For now, I am super excited to announce the launch of a brand new cash cow to our kitty - our dairy division. Cow milk, curd, buttermilk, cheese - you name it, we are selling it. Sure, the business is kinda tricky right now. What with these dudes randomly attacking anyone who deals with cows. But we are safe from all of this. How? Well, we fixed headbands on all our cows and the goons confused them with nilgais.

Coming back to you, dear dairy, the cash cow I just talked about is set to fetch us Rs. 1000 crores by 2020. So, we are leaving nothing to chance. We have priced it lesser than the market price (at Rs. 40/litre as opposed to the market price of Rs. 42/litre). Arrey, how else will you milk profits honey. There’s simply no udder way.

Not just that, we are also planning to sell sweet corn, mixed veggies and french fries. Of course the french fries will have to be renamed Hindustani fries. But that’s okay... Profits ke liye yeh sab karna padhta hai.

My company is now the second largest consumer good’s company in India. But I want to be the number one. I want every Hindustani to use my products, for literally just about anything.

I want my swadeshi toilet cleaners to clean the sh*t that happens in India everyday. At least, the kind of sh*t that we can do something about.

People tell me you are a billionaire baba, I am like.. arrey no baba, I’m just a billionaire. They tell me you are making Swadeshi great again, I tell them I am only making Swadeshi trade again.

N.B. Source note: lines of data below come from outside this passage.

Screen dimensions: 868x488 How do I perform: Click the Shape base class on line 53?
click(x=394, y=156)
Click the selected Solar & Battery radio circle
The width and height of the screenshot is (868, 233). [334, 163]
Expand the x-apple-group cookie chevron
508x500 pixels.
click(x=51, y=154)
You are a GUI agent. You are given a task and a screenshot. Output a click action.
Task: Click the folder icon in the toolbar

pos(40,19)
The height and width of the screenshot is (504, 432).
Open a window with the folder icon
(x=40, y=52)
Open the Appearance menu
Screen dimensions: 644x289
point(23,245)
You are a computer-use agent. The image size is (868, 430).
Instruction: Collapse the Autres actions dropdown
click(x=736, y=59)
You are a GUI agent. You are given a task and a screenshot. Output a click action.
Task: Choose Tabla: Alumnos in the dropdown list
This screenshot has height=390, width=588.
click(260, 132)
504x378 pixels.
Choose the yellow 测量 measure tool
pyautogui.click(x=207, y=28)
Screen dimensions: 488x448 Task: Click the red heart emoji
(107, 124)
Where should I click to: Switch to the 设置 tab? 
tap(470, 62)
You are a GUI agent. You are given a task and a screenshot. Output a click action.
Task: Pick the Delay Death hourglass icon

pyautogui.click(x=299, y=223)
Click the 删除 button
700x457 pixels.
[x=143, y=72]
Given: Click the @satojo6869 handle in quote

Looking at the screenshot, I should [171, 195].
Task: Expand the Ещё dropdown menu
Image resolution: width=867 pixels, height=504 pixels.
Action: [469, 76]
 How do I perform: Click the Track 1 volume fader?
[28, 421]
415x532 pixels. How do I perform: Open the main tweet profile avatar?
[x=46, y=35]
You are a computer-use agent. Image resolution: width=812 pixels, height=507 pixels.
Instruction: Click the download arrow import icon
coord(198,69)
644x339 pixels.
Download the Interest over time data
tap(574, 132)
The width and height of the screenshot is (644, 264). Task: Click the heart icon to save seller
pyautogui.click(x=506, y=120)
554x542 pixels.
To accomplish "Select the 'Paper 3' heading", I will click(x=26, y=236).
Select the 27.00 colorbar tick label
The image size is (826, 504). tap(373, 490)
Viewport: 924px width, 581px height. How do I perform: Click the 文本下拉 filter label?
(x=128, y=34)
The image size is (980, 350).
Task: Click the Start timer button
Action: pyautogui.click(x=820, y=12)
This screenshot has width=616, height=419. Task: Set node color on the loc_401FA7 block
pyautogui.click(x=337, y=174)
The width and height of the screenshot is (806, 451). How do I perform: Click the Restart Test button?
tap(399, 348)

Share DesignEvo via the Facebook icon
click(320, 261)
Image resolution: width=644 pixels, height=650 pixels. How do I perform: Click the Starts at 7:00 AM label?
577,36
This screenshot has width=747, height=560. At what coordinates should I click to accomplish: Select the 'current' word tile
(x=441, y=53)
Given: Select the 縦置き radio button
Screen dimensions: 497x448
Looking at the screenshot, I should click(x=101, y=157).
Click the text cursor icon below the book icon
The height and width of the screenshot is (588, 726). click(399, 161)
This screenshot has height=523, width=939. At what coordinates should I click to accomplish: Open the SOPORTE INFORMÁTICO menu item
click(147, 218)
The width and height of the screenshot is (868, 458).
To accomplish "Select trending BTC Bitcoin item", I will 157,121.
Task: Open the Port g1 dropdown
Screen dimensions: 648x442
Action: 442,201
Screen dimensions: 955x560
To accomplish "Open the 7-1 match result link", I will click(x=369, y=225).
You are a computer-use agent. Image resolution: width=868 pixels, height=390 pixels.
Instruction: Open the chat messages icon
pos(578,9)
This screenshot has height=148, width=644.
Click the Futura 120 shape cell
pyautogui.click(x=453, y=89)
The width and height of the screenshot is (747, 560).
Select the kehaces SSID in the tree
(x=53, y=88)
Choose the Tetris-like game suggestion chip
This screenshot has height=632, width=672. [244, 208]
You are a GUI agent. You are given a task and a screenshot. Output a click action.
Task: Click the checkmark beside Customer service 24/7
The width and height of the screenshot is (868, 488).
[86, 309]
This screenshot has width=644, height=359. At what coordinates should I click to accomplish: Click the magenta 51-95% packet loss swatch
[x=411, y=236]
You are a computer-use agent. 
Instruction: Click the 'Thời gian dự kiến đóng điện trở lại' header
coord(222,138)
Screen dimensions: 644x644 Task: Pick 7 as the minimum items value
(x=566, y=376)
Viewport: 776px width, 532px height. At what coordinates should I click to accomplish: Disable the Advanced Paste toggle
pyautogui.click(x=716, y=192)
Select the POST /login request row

My vision just doesn’t stop here, dear dairy. I also want to give back, as any self respecting billionaire. And so, as part of my CSR, I have directed my R&D department to create car fuel out of Gau Mutra by 2019 (you see, it’s an important year and I want to do my bit!)

I mean, why should my deshwasis have to depend on other countries for their petrol and diesel, when we can make our own fuel out of the pee of our millions of cows?

And what’s more, that way the cows will not be abandoned even after they stop giving milk. That’s not all, dear dairy, I have many more ideas that can fulfil the Make in India vision. Like my Cake in India business plan. And my *ahem* Bake in India plan. And many more.

We all live for a dream. And my big dream is to put Padmanjali on the New York Stock Exchange. After all, Priyanka Chopra can’t the only dusky beauty who can make it big.

For now, Dear Dairy, please allow us to milk profits so we can get to the “coweted”’ spot more quickly.

Say cheese!

Love, Baba BalRamdev

Disclaimer: This is a work of satire. The speech and dialogues in this piece are fictional, and no such words were actually spoken by any of the people mentioned in it. The author apologises to any of the people named in the piece for any offence caused. This piece is a work of humour, and is not meant to offend or disparage anyone.